Uzbekistan officially became the fifth member of the Turkic Council at the group’s annual meeting last week in Baku. What is it getting itself into?
When the council – formally the Cooperation Council of Turkic Speaking States – was founded in 2009, it looked tailor-made to extend Turkish influence in Central Asia and the Caucasus, specifically in countries with linguistic and cultural ties; Azerbaijan, Kazakhstan and Kyrgyzstan signed up.
Trade was high on the agenda. The group’s charter promised to create “favorable conditions for trade and investment, further simplification of customs and transit procedures aiming at facilitation of movement of goods, capital, services and technologies, and simplification of financial and banking operations.”
Unfortunately for Ankara, the ensuing years have not been kind to Turkey’s economy, currency, or regional clout. Back in 2009, Ankara still championed a foreign policy of “zero problems with neighbors.” Nowadays it has problems all around. And Turkic Council annual meetings appear little more than a chance for authoritarians to issue platitudes and pose for photos.

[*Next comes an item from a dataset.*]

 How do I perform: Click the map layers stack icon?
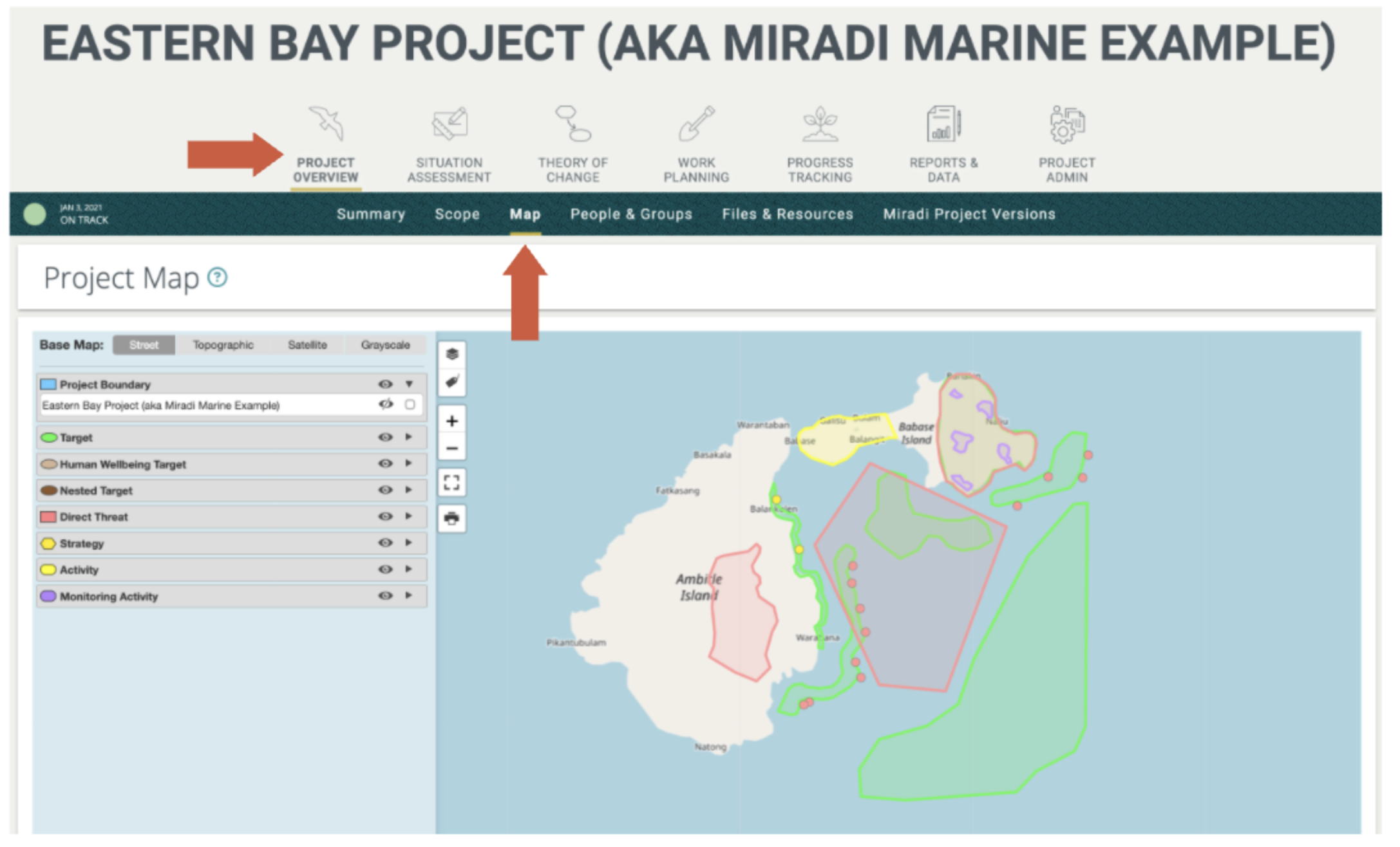453,353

Ahead of the October 15 meeting in Baku, the council’s secretary general tried to generate excitement for boosting trade with an op-ed pointing out that the bloc had named 2019 the “the year of economy.”

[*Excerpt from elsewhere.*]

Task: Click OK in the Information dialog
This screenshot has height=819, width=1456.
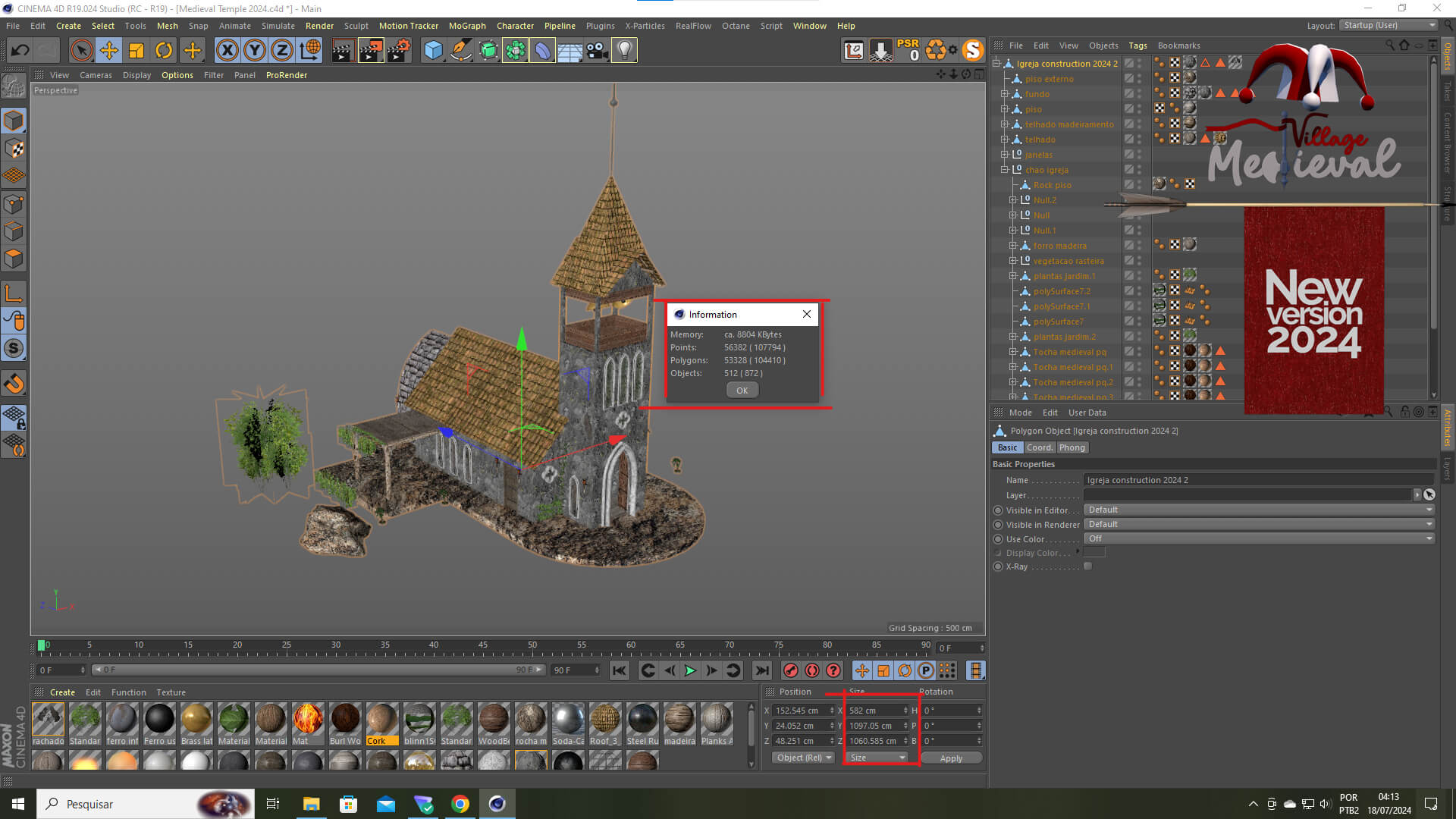Action: coord(742,391)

Yet its first 10 years offer little reason for economic optimism.
Based on data from the International Monetary Fund,* Azerbaijan and Kazakhstan were trading more with Turkey before the council arrived on the scene. Turkey-Kyrgyzstan trade has grown, but by values that would be a rounding error for the Turks.
As a percentage of members’ total international trade, trade with fellow Turkic Council nations has flatlined for the largest economies. Kyrgyzstan’s share of trade with the bloc grew modestly, from 13 percent in 2008 to 15 percent in 2018.
By analyzing the portion of each member’s global trade that is with Turkey, Ankara can boast of some modest success pulling Azerbaijan and Kyrgyzstan closer. Kazakhstan, however, has stayed out of reach.
Finally, trade within the bloc as a whole has shrunk in dollar terms. After growing for the first few years, overall trade turnover (the total imports and exports of each bilateral relationship) has fallen below where it was in 2009.
By adding Uzbekistan, the largest country by population after Turkey, the Turkic Council is enjoying some publicity. Uzbekistan is opening up fast, seeking deals and investment near and far. It’s not clear what the council has to offer Uzbekistan, but membership shouldn’t hurt the country.
Still, Tashkent – which is being courted by Washington and Moscow – will probably proceed cautiously. “With tension between Ankara and Washington high, now may might not be the best time to line up behind Turkey. Distracted Ankara may not be able to pay much attention to Central Asia either,” tweeted Paul Stronski, a scholar at the Carnegie Endowment in Washington.
* One caveat: The IMF publishes some of the most comprehensive and up-to-date trade data available to the public. But the IMF reports the dollar value of goods passing between countries, not the volume. And value is an imperfect measurement, in part because it rises and falls with currencies and various market forces.
David Trilling is Eurasianet’s managing editor.